Exercise: Could you write out the data that follows, exactly and in full?

Data items:
______________________________

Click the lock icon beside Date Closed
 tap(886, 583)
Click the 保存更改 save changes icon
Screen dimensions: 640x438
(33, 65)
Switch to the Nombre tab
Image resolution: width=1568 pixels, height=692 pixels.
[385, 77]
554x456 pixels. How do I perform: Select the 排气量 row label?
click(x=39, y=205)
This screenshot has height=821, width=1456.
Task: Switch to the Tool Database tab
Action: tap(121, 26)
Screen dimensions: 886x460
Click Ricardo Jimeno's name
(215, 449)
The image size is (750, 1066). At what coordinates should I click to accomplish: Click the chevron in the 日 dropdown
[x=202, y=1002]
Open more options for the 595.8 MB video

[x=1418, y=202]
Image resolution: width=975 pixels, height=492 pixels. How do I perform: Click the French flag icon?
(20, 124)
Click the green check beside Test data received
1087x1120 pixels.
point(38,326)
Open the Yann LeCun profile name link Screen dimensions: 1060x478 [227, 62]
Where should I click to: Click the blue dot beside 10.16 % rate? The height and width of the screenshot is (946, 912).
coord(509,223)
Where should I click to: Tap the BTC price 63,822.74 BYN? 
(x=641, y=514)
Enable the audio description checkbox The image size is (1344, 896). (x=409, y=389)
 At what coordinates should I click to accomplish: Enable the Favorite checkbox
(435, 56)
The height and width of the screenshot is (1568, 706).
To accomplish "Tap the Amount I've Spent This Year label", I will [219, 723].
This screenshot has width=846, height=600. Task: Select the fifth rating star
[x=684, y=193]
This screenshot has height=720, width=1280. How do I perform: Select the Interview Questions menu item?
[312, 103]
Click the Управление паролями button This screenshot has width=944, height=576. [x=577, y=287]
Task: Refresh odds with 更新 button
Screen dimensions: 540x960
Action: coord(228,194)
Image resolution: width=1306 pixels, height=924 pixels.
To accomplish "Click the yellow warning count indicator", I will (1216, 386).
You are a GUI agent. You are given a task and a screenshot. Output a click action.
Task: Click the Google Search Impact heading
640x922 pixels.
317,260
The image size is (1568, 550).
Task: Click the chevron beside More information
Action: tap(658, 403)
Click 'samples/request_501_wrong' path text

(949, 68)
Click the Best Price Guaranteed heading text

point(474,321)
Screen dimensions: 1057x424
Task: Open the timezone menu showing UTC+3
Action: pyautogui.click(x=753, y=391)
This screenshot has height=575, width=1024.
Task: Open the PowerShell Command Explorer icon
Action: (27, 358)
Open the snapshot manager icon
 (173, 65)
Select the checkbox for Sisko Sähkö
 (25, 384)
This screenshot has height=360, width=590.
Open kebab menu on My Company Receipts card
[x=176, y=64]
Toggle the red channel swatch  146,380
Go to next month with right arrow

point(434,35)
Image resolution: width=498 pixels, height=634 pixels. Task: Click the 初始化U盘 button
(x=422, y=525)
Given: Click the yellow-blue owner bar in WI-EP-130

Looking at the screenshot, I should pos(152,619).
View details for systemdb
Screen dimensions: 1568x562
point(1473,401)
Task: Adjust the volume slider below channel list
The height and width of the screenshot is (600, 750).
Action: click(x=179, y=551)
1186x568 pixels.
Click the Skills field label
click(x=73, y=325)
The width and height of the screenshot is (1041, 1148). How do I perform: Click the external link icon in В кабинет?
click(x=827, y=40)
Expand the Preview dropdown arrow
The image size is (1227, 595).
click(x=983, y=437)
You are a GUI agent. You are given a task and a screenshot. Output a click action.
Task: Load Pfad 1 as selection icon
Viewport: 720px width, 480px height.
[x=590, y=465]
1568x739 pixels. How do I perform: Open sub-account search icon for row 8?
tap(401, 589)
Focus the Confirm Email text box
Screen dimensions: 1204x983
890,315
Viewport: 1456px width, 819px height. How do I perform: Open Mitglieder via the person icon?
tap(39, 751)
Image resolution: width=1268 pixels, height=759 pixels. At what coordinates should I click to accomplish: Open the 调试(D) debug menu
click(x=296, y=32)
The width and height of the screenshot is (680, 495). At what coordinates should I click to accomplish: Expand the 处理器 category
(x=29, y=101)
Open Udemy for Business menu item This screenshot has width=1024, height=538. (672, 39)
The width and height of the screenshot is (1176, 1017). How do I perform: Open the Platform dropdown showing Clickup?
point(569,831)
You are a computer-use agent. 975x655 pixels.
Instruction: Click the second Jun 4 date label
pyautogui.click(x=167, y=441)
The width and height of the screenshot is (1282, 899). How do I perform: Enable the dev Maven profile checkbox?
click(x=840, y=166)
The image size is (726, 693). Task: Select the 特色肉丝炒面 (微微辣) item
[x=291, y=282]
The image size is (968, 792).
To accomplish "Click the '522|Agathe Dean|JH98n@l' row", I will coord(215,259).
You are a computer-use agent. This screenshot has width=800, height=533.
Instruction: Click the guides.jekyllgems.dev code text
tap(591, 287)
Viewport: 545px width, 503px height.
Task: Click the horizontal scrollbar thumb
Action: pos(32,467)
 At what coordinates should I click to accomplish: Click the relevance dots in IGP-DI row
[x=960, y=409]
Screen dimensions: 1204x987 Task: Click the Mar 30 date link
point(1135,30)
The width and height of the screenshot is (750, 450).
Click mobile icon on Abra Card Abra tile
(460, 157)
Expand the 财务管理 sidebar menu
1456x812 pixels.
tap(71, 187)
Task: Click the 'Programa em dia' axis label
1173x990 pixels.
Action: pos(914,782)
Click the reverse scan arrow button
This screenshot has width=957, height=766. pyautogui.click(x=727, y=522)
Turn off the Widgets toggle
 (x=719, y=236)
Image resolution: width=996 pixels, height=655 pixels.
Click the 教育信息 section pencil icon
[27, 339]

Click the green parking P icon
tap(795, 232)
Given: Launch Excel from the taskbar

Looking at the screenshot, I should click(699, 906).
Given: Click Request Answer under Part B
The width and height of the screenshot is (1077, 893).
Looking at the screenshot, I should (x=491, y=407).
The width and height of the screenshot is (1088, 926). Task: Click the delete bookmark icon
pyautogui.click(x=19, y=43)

______________________________

Final answer:
Click the lock icon beside Date Closed
 tap(886, 583)
Click the 保存更改 save changes icon
Screen dimensions: 640x438
(33, 65)
Switch to the Nombre tab
Image resolution: width=1568 pixels, height=692 pixels.
[385, 77]
554x456 pixels. How do I perform: Select the 排气量 row label?
click(x=39, y=205)
This screenshot has height=821, width=1456.
Task: Switch to the Tool Database tab
Action: tap(121, 26)
Screen dimensions: 886x460
Click Ricardo Jimeno's name
(215, 449)
The image size is (750, 1066). At what coordinates should I click to accomplish: Click the chevron in the 日 dropdown
[x=202, y=1002]
Open more options for the 595.8 MB video

[x=1418, y=202]
Image resolution: width=975 pixels, height=492 pixels. How do I perform: Click the French flag icon?
(20, 124)
Click the green check beside Test data received
1087x1120 pixels.
point(38,326)
Open the Yann LeCun profile name link Screen dimensions: 1060x478 [227, 62]
Where should I click to: Click the blue dot beside 10.16 % rate? The height and width of the screenshot is (946, 912).
coord(509,223)
Where should I click to: Tap the BTC price 63,822.74 BYN? 
(x=641, y=514)
Enable the audio description checkbox The image size is (1344, 896). (x=409, y=389)
 At what coordinates should I click to accomplish: Enable the Favorite checkbox
(435, 56)
The height and width of the screenshot is (1568, 706).
To accomplish "Tap the Amount I've Spent This Year label", I will [219, 723].
This screenshot has width=846, height=600. Task: Select the fifth rating star
[x=684, y=193]
This screenshot has height=720, width=1280. How do I perform: Select the Interview Questions menu item?
[312, 103]
Click the Управление паролями button This screenshot has width=944, height=576. [x=577, y=287]
Task: Refresh odds with 更新 button
Screen dimensions: 540x960
Action: coord(228,194)
Image resolution: width=1306 pixels, height=924 pixels.
To accomplish "Click the yellow warning count indicator", I will (1216, 386).
You are a GUI agent. You are given a task and a screenshot. Output a click action.
Task: Click the Google Search Impact heading
640x922 pixels.
317,260
The image size is (1568, 550).
Task: Click the chevron beside More information
Action: tap(658, 403)
Click 'samples/request_501_wrong' path text

(949, 68)
Click the Best Price Guaranteed heading text

point(474,321)
Screen dimensions: 1057x424
Task: Open the timezone menu showing UTC+3
Action: pyautogui.click(x=753, y=391)
This screenshot has height=575, width=1024.
Task: Open the PowerShell Command Explorer icon
Action: (27, 358)
Open the snapshot manager icon
 (173, 65)
Select the checkbox for Sisko Sähkö
 (25, 384)
This screenshot has height=360, width=590.
Open kebab menu on My Company Receipts card
[x=176, y=64]
Toggle the red channel swatch  146,380
Go to next month with right arrow

point(434,35)
Image resolution: width=498 pixels, height=634 pixels. Task: Click the 初始化U盘 button
(x=422, y=525)
Given: Click the yellow-blue owner bar in WI-EP-130

Looking at the screenshot, I should pos(152,619).
View details for systemdb
Screen dimensions: 1568x562
point(1473,401)
Task: Adjust the volume slider below channel list
The height and width of the screenshot is (600, 750).
Action: click(x=179, y=551)
1186x568 pixels.
Click the Skills field label
click(x=73, y=325)
The width and height of the screenshot is (1041, 1148). How do I perform: Click the external link icon in В кабинет?
click(x=827, y=40)
Expand the Preview dropdown arrow
The image size is (1227, 595).
click(x=983, y=437)
You are a GUI agent. You are given a task and a screenshot. Output a click action.
Task: Load Pfad 1 as selection icon
Viewport: 720px width, 480px height.
[x=590, y=465]
1568x739 pixels. How do I perform: Open sub-account search icon for row 8?
tap(401, 589)
Focus the Confirm Email text box
Screen dimensions: 1204x983
890,315
Viewport: 1456px width, 819px height. How do I perform: Open Mitglieder via the person icon?
tap(39, 751)
Image resolution: width=1268 pixels, height=759 pixels. At what coordinates should I click to accomplish: Open the 调试(D) debug menu
click(x=296, y=32)
The width and height of the screenshot is (680, 495). At what coordinates should I click to accomplish: Expand the 处理器 category
(x=29, y=101)
Open Udemy for Business menu item This screenshot has width=1024, height=538. (672, 39)
The width and height of the screenshot is (1176, 1017). How do I perform: Open the Platform dropdown showing Clickup?
point(569,831)
You are a computer-use agent. 975x655 pixels.
Instruction: Click the second Jun 4 date label
pyautogui.click(x=167, y=441)
The width and height of the screenshot is (1282, 899). How do I perform: Enable the dev Maven profile checkbox?
click(x=840, y=166)
The image size is (726, 693). Task: Select the 特色肉丝炒面 (微微辣) item
[x=291, y=282]
The image size is (968, 792).
To accomplish "Click the '522|Agathe Dean|JH98n@l' row", I will coord(215,259).
You are a computer-use agent. This screenshot has width=800, height=533.
Instruction: Click the guides.jekyllgems.dev code text
tap(591, 287)
Viewport: 545px width, 503px height.
Task: Click the horizontal scrollbar thumb
Action: pos(32,467)
 At what coordinates should I click to accomplish: Click the relevance dots in IGP-DI row
[x=960, y=409]
Screen dimensions: 1204x987 Task: Click the Mar 30 date link
point(1135,30)
The width and height of the screenshot is (750, 450).
Click mobile icon on Abra Card Abra tile
(460, 157)
Expand the 财务管理 sidebar menu
1456x812 pixels.
tap(71, 187)
Task: Click the 'Programa em dia' axis label
1173x990 pixels.
Action: pos(914,782)
Click the reverse scan arrow button
This screenshot has width=957, height=766. pyautogui.click(x=727, y=522)
Turn off the Widgets toggle
 (x=719, y=236)
Image resolution: width=996 pixels, height=655 pixels.
Click the 教育信息 section pencil icon
[27, 339]

Click the green parking P icon
tap(795, 232)
Given: Launch Excel from the taskbar

Looking at the screenshot, I should click(699, 906).
Given: Click Request Answer under Part B
The width and height of the screenshot is (1077, 893).
Looking at the screenshot, I should (x=491, y=407).
The width and height of the screenshot is (1088, 926). Task: Click the delete bookmark icon
pyautogui.click(x=19, y=43)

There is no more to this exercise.